So far, the processing of events is stateless as the event was received, processed, and sent to a sink processor (either to a topic or as a console output), but to count the number of times a movie has been played, we need some memory to remember how many times a movie has been played and increment by one when it’s watched again by any user for more than 10 minutes. The processing of the events needs to be done in a stateful way.
The first thing we need to create is a Java class to store the movie name and the number of times that is visualized.

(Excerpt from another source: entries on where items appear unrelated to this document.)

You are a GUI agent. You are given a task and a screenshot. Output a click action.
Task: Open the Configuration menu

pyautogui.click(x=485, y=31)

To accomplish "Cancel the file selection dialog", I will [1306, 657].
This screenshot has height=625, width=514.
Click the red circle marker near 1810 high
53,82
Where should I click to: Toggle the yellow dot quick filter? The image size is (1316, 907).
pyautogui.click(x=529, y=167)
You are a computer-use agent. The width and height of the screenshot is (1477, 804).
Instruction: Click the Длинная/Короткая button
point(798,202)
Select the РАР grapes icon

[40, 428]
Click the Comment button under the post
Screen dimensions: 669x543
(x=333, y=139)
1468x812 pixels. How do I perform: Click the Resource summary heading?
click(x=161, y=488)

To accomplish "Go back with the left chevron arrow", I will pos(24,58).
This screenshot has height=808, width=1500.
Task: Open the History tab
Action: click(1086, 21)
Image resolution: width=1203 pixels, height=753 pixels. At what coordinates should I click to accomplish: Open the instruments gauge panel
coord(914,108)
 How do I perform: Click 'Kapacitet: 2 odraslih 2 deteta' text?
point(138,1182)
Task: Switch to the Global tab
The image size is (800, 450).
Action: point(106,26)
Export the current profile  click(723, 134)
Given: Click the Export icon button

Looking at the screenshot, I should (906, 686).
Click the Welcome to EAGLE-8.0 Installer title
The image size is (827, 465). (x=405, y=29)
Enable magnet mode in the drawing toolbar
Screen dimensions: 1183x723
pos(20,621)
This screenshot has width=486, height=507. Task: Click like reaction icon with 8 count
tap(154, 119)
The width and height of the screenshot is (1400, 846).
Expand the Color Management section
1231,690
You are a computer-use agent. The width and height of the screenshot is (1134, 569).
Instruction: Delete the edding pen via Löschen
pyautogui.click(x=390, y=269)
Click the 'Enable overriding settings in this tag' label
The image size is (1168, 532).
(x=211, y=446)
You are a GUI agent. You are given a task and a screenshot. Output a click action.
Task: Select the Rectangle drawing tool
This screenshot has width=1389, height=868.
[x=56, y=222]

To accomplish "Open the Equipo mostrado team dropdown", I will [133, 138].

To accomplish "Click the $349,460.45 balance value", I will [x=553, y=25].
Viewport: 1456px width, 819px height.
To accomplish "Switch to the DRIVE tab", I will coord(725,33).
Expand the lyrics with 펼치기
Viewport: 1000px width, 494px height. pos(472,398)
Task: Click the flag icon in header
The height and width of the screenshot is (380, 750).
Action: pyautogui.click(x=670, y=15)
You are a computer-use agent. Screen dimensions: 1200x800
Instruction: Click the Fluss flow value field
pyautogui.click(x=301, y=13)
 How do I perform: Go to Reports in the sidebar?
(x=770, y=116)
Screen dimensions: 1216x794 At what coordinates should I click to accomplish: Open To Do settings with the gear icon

public class MoviePlayCount {
public String name;
public int count;
public MoviePlayCount aggregate(String name) {
this.name = name;
this.count++;
return this;
}
@Override
public String toString() {
return "MoviePlayCount [count=" + count + ", name=" + name + "]";
}
}
This is the counter class, but it still needs two things:
- A place to store the instances of this class so they aren’t reset every time an event is fired.
- A logic that calls the
aggregate
method every time an event is triggered in a playtimemovies topic.
For the first problem, we need to use the KeyValueBytesStoreSupplier
interface.
public static final String COUNT_MOVIE_STORE = "countMovieStore";
KeyValueBytesStoreSupplier storeSupplier = Stores.persistentKeyValueStore(COUNT_MOVIE_STORE);
For the second problem, Kafka Streams has the aggregate
method to aggregate results.
In our use case, the number of times a movie is played for more than 10 minutes.
// MoviePlayCount might be serialized/deserialized too
final ObjectMapperSerde<MoviePlayCount> moviePlayCountSerder = new ObjectMapperSerde<>(MoviePlayCount.class);
// This is the join call seen before, where key is the movie id and value is the movie
.join(moviesTable, (movieId, moviePlayedId) -> movieId, (moviePlayed, movie) -> movie)
// Group events per key, in this case movie id
.groupByKey(Grouped.with(Serdes.Integer(), movieSerder))
// Aggregate method gets the MoviePlayCount object if already created (if not it creates it) and calls its aggregate method to increment by one the viwer counter
.aggregate(MoviePlayCount::new,
(movieId, movie, moviePlayCounter) -> moviePlayCounter.aggregate(movie.name),
Materialized.<Integer, MoviePlayCount> as(storeSupplier)
.withKeySerde(Serdes.Integer())
.withValueSerde(moviePlayCountSerder)
)
Restart the application, and the number of times a movie is played is shown on the console.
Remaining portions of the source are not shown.